PLoS ONE (Jan 2021)

Pool testing on random and natural clusters of individuals: Optimisation of SARS-CoV-2 surveillance in the presence of low viral load samples.

  • Michela Baccini,
  • Emilia Rocco,
  • Irene Paganini,
  • Alessandra Mattei,
  • Cristina Sani,
  • Giulia Vannucci,
  • Simonetta Bisanzi,
  • Elena Burroni,
  • Marco Peluso,
  • Armelle Munnia,
  • Filippo Cellai,
  • Giampaolo Pompeo,
  • Laura Micio,
  • Jessica Viti,
  • Fabrizia Mealli,
  • Francesca Maria Carozzi

DOI
https://doi.org/10.1371/journal.pone.0251589
Journal volume & issue
Vol. 16, no. 5
p. e0251589

Abstract

Read online

Facing the SARS-CoV-2 epidemic requires intensive testing on the population to early identify and isolate infected subjects. During the first emergency phase of the epidemic, RT-qPCR on nasopharyngeal (NP) swabs, which is the most reliable technique to detect ongoing infections, exhibited limitations due to availability of reagents and budget constraints. This stressed the need to develop screening procedures that require fewer resources and are suitable to be extended to larger portions of the population.
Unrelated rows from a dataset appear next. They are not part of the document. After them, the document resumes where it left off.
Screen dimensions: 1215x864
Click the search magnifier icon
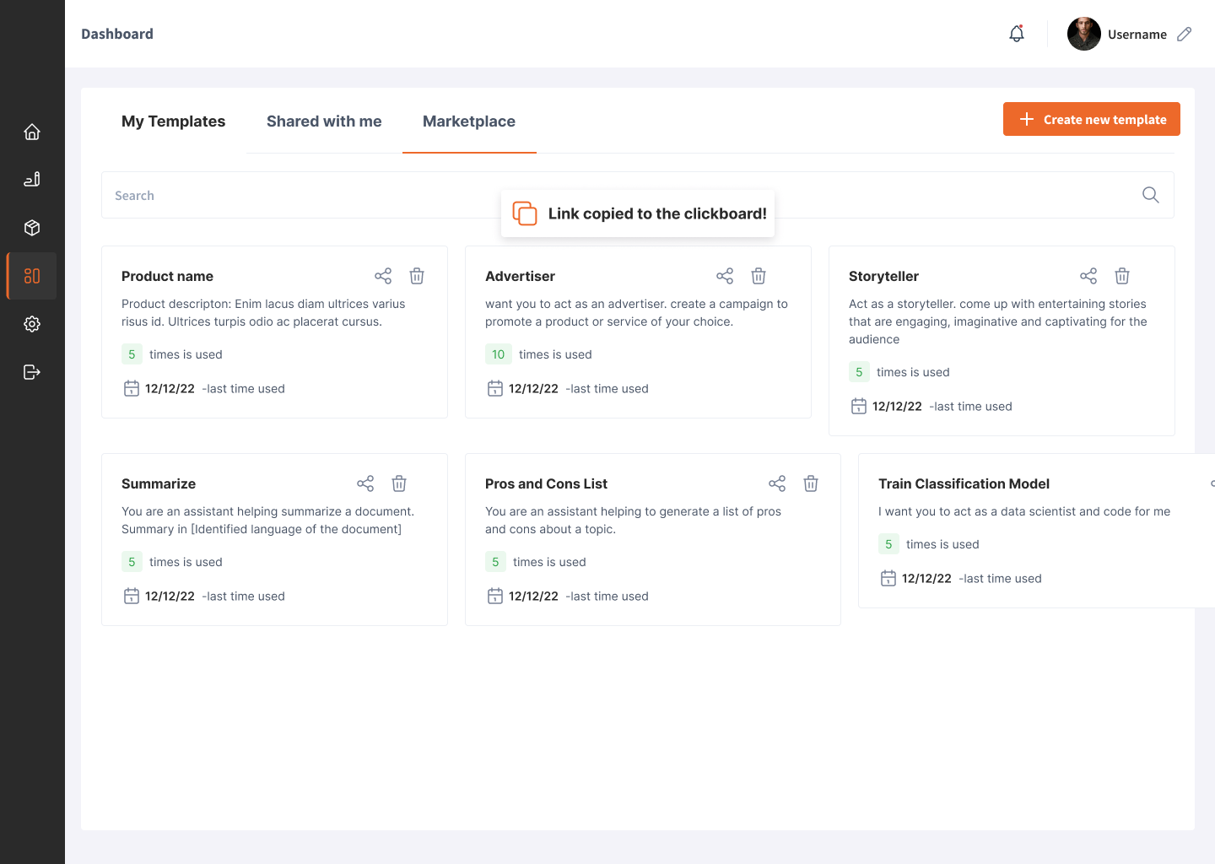click(x=1150, y=195)
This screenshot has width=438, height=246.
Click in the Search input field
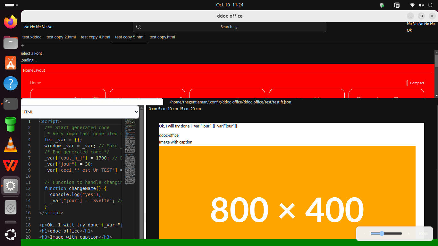tap(229, 27)
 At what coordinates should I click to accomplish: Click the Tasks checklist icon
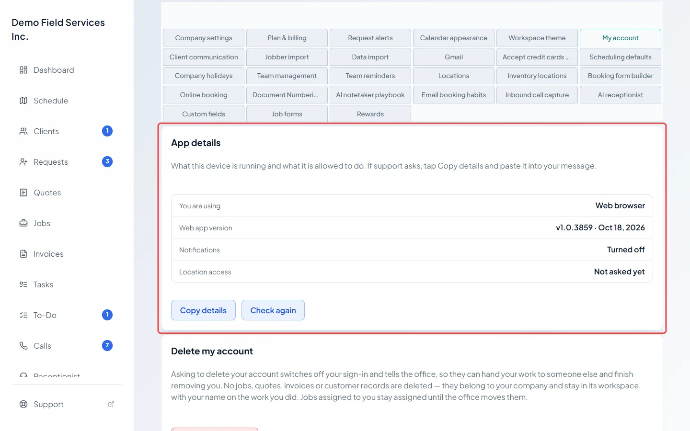(23, 284)
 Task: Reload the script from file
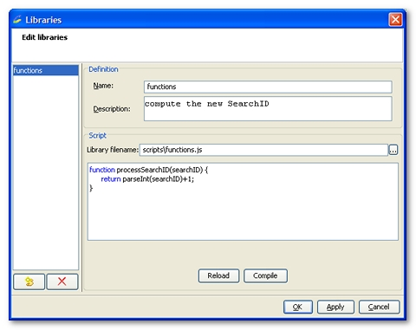pyautogui.click(x=218, y=275)
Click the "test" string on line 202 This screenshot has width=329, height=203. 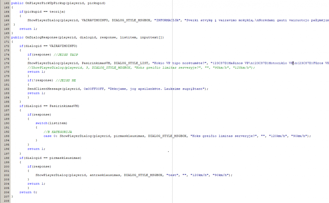click(172, 175)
RT-qPCR on pooled samples from individual NP swabs seems to be a promising technique to improve surveillance. We performed preliminary experimental analyses aimed to investigate the performance of pool testing on samples with low viral load and we evaluated through Monte Carlo (MC) simulations alternative screening protocols based on sample pooling, tailored to contexts characterized by different infection prevalence. We focused on the role of pool size and the opportunity to develop strategies that take advantage of natural clustering structures in the population, e.g. families, school classes, hospital rooms. Despite the use of a limited number of specimens, our results suggest that, while high viral load samples seem to be detectable even in a pool with 29 negative samples, positive specimens with low viral load may be masked by the negative samples, unless smaller pools are used. The results of MC simulations confirm that pool testing is useful in contexts where the infection prevalence is low. The gain of pool testing in saving resources can be very high, and can be optimized by selecting appropriate group sizes. Exploiting natural groups makes the definition of larger pools convenient and potentially overcomes the issue of low viral load samples by increasing the probability of identifying more than one positive in the same pool.